__Saved entries__

******

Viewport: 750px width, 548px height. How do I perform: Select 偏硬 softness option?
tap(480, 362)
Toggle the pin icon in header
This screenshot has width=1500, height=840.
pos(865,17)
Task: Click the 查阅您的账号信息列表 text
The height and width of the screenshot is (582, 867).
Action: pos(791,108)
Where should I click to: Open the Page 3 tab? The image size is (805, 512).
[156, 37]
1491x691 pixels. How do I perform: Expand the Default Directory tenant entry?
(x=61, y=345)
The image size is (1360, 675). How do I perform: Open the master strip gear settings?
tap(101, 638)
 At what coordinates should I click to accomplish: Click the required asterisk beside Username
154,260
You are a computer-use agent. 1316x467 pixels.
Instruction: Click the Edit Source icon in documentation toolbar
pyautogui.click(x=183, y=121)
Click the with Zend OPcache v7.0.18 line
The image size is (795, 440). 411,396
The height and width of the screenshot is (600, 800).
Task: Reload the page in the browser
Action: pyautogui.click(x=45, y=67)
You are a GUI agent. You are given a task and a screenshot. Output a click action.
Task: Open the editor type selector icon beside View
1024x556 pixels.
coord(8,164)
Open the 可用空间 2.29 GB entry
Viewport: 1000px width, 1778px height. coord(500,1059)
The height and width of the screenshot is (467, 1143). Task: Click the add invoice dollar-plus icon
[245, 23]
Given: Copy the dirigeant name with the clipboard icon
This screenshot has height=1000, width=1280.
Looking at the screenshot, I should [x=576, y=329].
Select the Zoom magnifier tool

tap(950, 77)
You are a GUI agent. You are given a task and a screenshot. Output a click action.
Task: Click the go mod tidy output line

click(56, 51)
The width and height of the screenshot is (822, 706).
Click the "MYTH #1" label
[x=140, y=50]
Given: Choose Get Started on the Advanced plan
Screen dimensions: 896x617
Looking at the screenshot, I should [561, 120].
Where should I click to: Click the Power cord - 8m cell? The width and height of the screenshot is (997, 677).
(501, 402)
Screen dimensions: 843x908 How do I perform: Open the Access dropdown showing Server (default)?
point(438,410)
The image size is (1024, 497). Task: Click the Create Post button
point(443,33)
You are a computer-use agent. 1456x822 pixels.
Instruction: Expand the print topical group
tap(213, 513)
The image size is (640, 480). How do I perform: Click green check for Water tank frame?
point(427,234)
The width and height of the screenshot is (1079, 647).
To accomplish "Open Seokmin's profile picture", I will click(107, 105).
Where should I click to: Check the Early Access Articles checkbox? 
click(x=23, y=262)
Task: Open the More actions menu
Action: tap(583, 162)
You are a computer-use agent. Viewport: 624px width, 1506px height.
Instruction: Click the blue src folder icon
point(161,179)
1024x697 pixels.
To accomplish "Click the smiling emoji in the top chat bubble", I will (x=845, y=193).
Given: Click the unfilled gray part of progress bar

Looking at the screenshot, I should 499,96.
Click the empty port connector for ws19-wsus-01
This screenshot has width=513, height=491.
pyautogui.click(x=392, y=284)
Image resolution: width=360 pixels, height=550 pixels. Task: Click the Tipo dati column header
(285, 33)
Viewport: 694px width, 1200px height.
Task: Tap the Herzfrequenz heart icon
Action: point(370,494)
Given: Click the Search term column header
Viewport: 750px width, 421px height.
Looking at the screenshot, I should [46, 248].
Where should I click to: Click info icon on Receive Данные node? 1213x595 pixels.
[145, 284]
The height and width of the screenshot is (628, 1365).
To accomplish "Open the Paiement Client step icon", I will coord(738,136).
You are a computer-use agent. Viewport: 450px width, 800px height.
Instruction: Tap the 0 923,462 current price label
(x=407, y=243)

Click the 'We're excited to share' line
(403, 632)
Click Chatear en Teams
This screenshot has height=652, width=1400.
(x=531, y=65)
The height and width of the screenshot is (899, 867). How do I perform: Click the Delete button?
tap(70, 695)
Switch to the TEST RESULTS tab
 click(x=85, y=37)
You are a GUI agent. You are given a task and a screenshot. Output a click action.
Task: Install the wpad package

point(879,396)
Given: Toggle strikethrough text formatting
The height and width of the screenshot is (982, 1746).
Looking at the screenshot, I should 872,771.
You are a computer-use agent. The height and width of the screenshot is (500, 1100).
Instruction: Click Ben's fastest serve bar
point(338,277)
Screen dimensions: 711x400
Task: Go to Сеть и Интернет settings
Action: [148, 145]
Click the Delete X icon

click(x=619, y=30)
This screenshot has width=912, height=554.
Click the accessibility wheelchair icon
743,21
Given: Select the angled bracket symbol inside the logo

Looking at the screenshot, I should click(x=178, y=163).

******

Word for word, repeat the records above.

__Your response__
Viewport: 750px width, 548px height. How do I perform: Select 偏硬 softness option?
tap(480, 362)
Toggle the pin icon in header
This screenshot has width=1500, height=840.
pos(865,17)
Task: Click the 查阅您的账号信息列表 text
The height and width of the screenshot is (582, 867).
Action: pos(791,108)
Where should I click to: Open the Page 3 tab? The image size is (805, 512).
[156, 37]
1491x691 pixels. How do I perform: Expand the Default Directory tenant entry?
(x=61, y=345)
The image size is (1360, 675). How do I perform: Open the master strip gear settings?
tap(101, 638)
 At what coordinates should I click to accomplish: Click the required asterisk beside Username
154,260
You are a computer-use agent. 1316x467 pixels.
Instruction: Click the Edit Source icon in documentation toolbar
pyautogui.click(x=183, y=121)
Click the with Zend OPcache v7.0.18 line
The image size is (795, 440). 411,396
The height and width of the screenshot is (600, 800).
Task: Reload the page in the browser
Action: pyautogui.click(x=45, y=67)
You are a GUI agent. You are given a task and a screenshot. Output a click action.
Task: Open the editor type selector icon beside View
1024x556 pixels.
coord(8,164)
Open the 可用空间 2.29 GB entry
Viewport: 1000px width, 1778px height. coord(500,1059)
The height and width of the screenshot is (467, 1143). Task: Click the add invoice dollar-plus icon
[245, 23]
Given: Copy the dirigeant name with the clipboard icon
This screenshot has height=1000, width=1280.
Looking at the screenshot, I should [x=576, y=329].
Select the Zoom magnifier tool

tap(950, 77)
You are a GUI agent. You are given a task and a screenshot. Output a click action.
Task: Click the go mod tidy output line

click(56, 51)
The width and height of the screenshot is (822, 706).
Click the "MYTH #1" label
[x=140, y=50]
Given: Choose Get Started on the Advanced plan
Screen dimensions: 896x617
Looking at the screenshot, I should [561, 120].
Where should I click to: Click the Power cord - 8m cell? The width and height of the screenshot is (997, 677).
(501, 402)
Screen dimensions: 843x908 How do I perform: Open the Access dropdown showing Server (default)?
point(438,410)
The image size is (1024, 497). Task: Click the Create Post button
point(443,33)
You are a computer-use agent. 1456x822 pixels.
Instruction: Expand the print topical group
tap(213, 513)
The image size is (640, 480). How do I perform: Click green check for Water tank frame?
point(427,234)
The width and height of the screenshot is (1079, 647).
To accomplish "Open Seokmin's profile picture", I will click(107, 105).
Where should I click to: Check the Early Access Articles checkbox? 
click(x=23, y=262)
Task: Open the More actions menu
Action: tap(583, 162)
You are a computer-use agent. Viewport: 624px width, 1506px height.
Instruction: Click the blue src folder icon
point(161,179)
1024x697 pixels.
To accomplish "Click the smiling emoji in the top chat bubble", I will (x=845, y=193).
Given: Click the unfilled gray part of progress bar

Looking at the screenshot, I should 499,96.
Click the empty port connector for ws19-wsus-01
This screenshot has width=513, height=491.
pyautogui.click(x=392, y=284)
Image resolution: width=360 pixels, height=550 pixels. Task: Click the Tipo dati column header
(285, 33)
Viewport: 694px width, 1200px height.
Task: Tap the Herzfrequenz heart icon
Action: point(370,494)
Given: Click the Search term column header
Viewport: 750px width, 421px height.
Looking at the screenshot, I should [46, 248].
Where should I click to: Click info icon on Receive Данные node? 1213x595 pixels.
[145, 284]
The height and width of the screenshot is (628, 1365).
To accomplish "Open the Paiement Client step icon", I will coord(738,136).
You are a computer-use agent. Viewport: 450px width, 800px height.
Instruction: Tap the 0 923,462 current price label
(x=407, y=243)

Click the 'We're excited to share' line
(403, 632)
Click Chatear en Teams
This screenshot has height=652, width=1400.
(x=531, y=65)
The height and width of the screenshot is (899, 867). How do I perform: Click the Delete button?
tap(70, 695)
Switch to the TEST RESULTS tab
 click(x=85, y=37)
You are a GUI agent. You are given a task and a screenshot. Output a click action.
Task: Install the wpad package

point(879,396)
Given: Toggle strikethrough text formatting
The height and width of the screenshot is (982, 1746).
Looking at the screenshot, I should 872,771.
You are a computer-use agent. The height and width of the screenshot is (500, 1100).
Instruction: Click Ben's fastest serve bar
point(338,277)
Screen dimensions: 711x400
Task: Go to Сеть и Интернет settings
Action: [148, 145]
Click the Delete X icon

click(x=619, y=30)
This screenshot has width=912, height=554.
Click the accessibility wheelchair icon
743,21
Given: Select the angled bracket symbol inside the logo

Looking at the screenshot, I should click(x=178, y=163).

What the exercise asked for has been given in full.